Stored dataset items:

· · · ·

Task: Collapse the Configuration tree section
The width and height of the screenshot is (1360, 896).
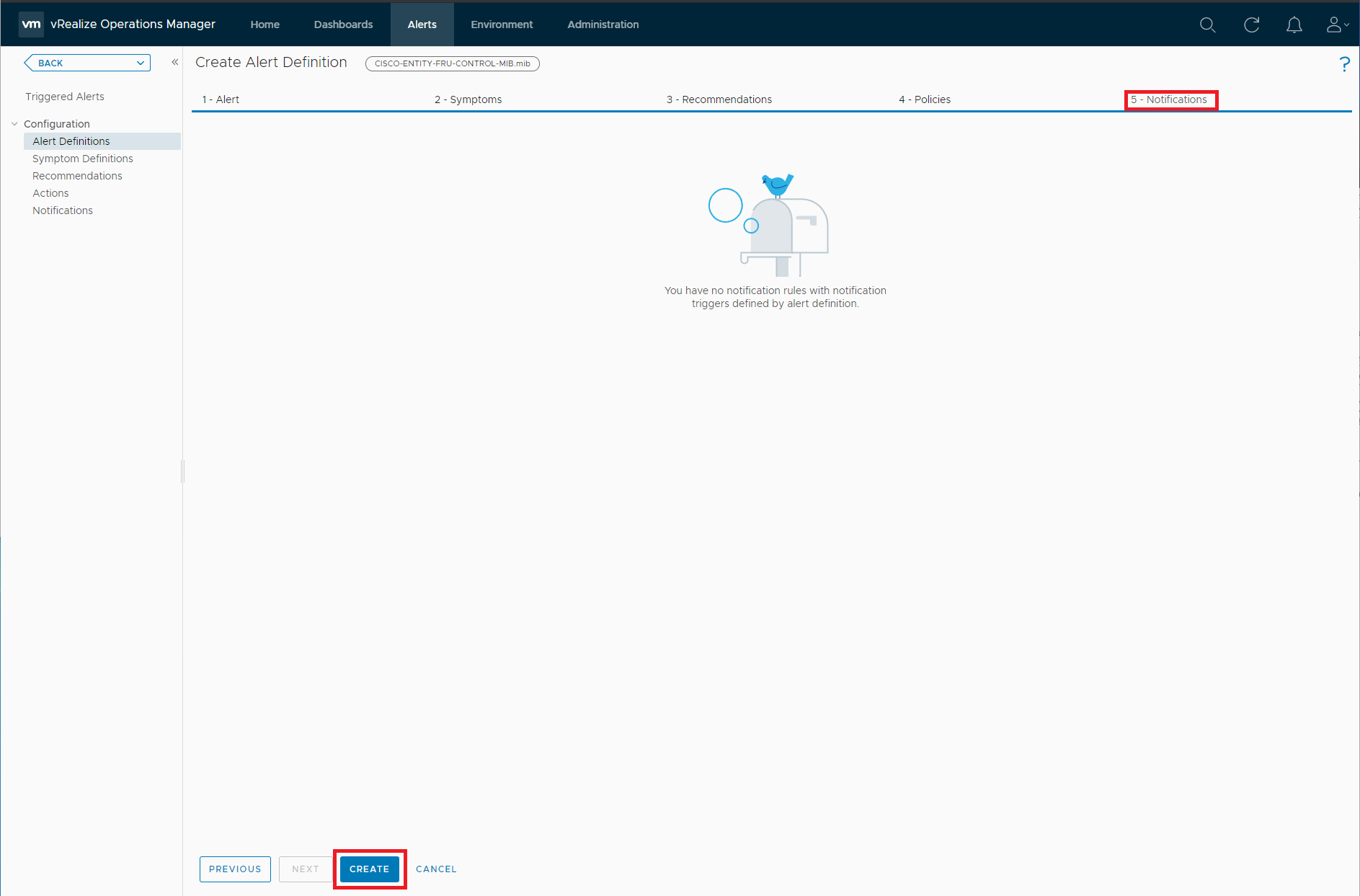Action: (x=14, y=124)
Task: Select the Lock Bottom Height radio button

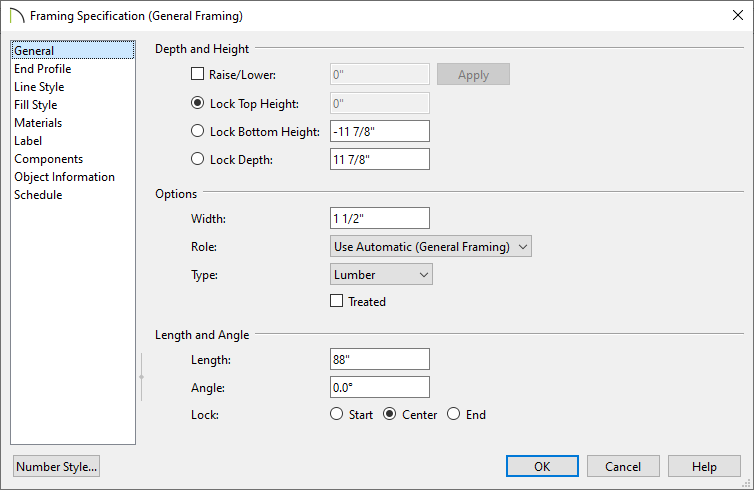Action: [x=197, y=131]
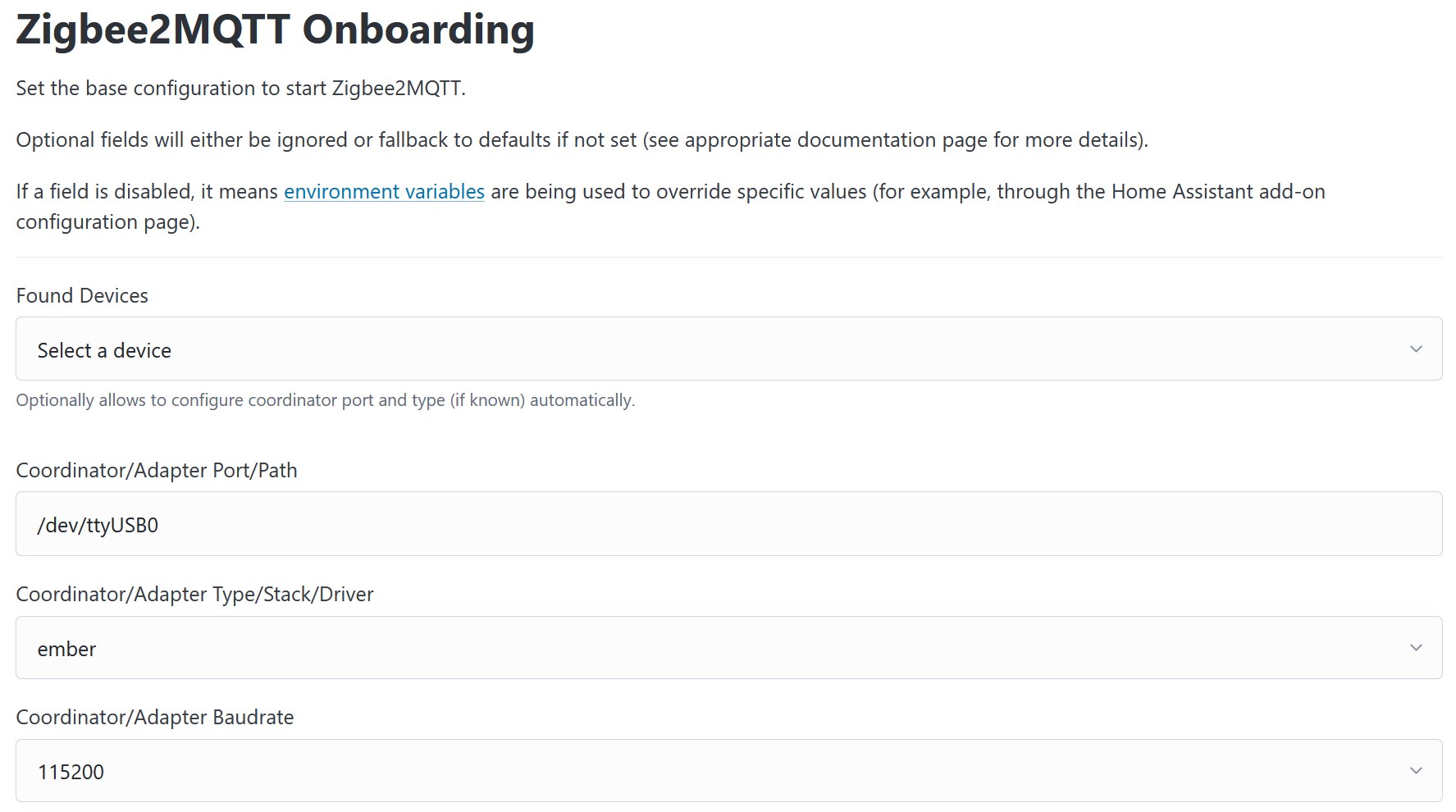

· · · ·

▶ **Work item**: Reproduce each line of the records exactly and exclude any images.

▶ **Output of the task**:
Task: Collapse the Configuration tree section
The width and height of the screenshot is (1360, 896).
Action: (x=14, y=124)
Task: Select the Lock Bottom Height radio button

Action: [x=197, y=131]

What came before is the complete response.